▸ **TASK REQUIREMENTS**: Extend the news story about Dartmouth's faculty panels on the incoming Trump administration, starting right after its final sentence.

▸ **PASSAGE TO READ**:
College panels will address Trump administration
During the week leading up to the presidential inauguration, the College will host a series of faculty-led panels discussing the opportunities and risks of a Trump administration. From Jan. 17 to Jan. 20, the day of the presidential inauguration, Dartmouth faculty from the College, the Tuck School of Business, the Geisel School of Medicine and the Thayer School of Engineering will cover topics including domestic governance, terrorism, the potential dismantling of the Affordable Care Act and energy and environmental issues.
Economics professor and Rockefeller Center director Andrew Samwick is an organizer and panelist for the conversation regarding domestic issues.
Samwick said that, due to the high levels of uncertainty surrounding the new administration, discussions about domestic issues are a necessity.
“People have some anxiety about this,” he said. “People really don’t know what to think, and our job isn’t to tell them what to think but to help illuminate what we think are the most important parts of these issues that the new administration and Congress will confront.”
Fellow event organizer and Tuck business administration professor Robert Hansen explained that the goal of the panels is to promote discussion.
“I want to have a serious, scholarly, intellectual discussion about the challenges that the country faces, about the state of the current policy and about some of the changes that are being discussed and proposed and what the implications of those challenges might be,” Hansen said.
Hansen initially wanted to organize a panel to specifically discuss the potential impact of the incoming administration’s positions on energy and environmental issues under the guidance of the Irving Institute for Energy and Society.

▸ **STORED DATA**:
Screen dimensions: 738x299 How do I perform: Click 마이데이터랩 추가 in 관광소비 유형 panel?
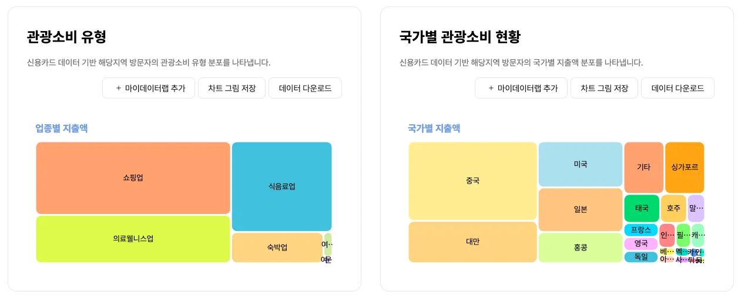[x=149, y=88]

▸ **ANSWER TO THE EXERCISE**:
After talking with director of the Dickey Center for International Understanding Daniel Benjamin and Dean of Tuck Matthew Slaughter, who will moderate the discussion on domestic issues and open the energy and environmental discussion, Hansen expanded the series to the full set of panels. He then proceeded to reach out to Samwick and others to assist in organizing the discussions.
Despite the extensive planning that has gone into this series, Hansen stressed that what is actually discussed during the panel is up to the discretion of the panelists, moderators and audience.
When asked about the significance of hosting the discussions just prior to Friday’s inauguration, Hansen responded that he believes the Trump administration is going to move very quickly, making it important to discuss these issues now. He cited discussions on possibly repealing the Affordable Care Act currently taking place in Congress as evidence of the Trump administration’s speed.
Economics professor Douglas Irwin is one of the featured panelists on the global issues discussion who specializes in U.S. trade policy. When asked how conversations about the new Trump administration differ from those about the Obama administration, Irwin explained that there is increased uncertainty of the specified actions of the Trump administration, such as in international economic and trade issues.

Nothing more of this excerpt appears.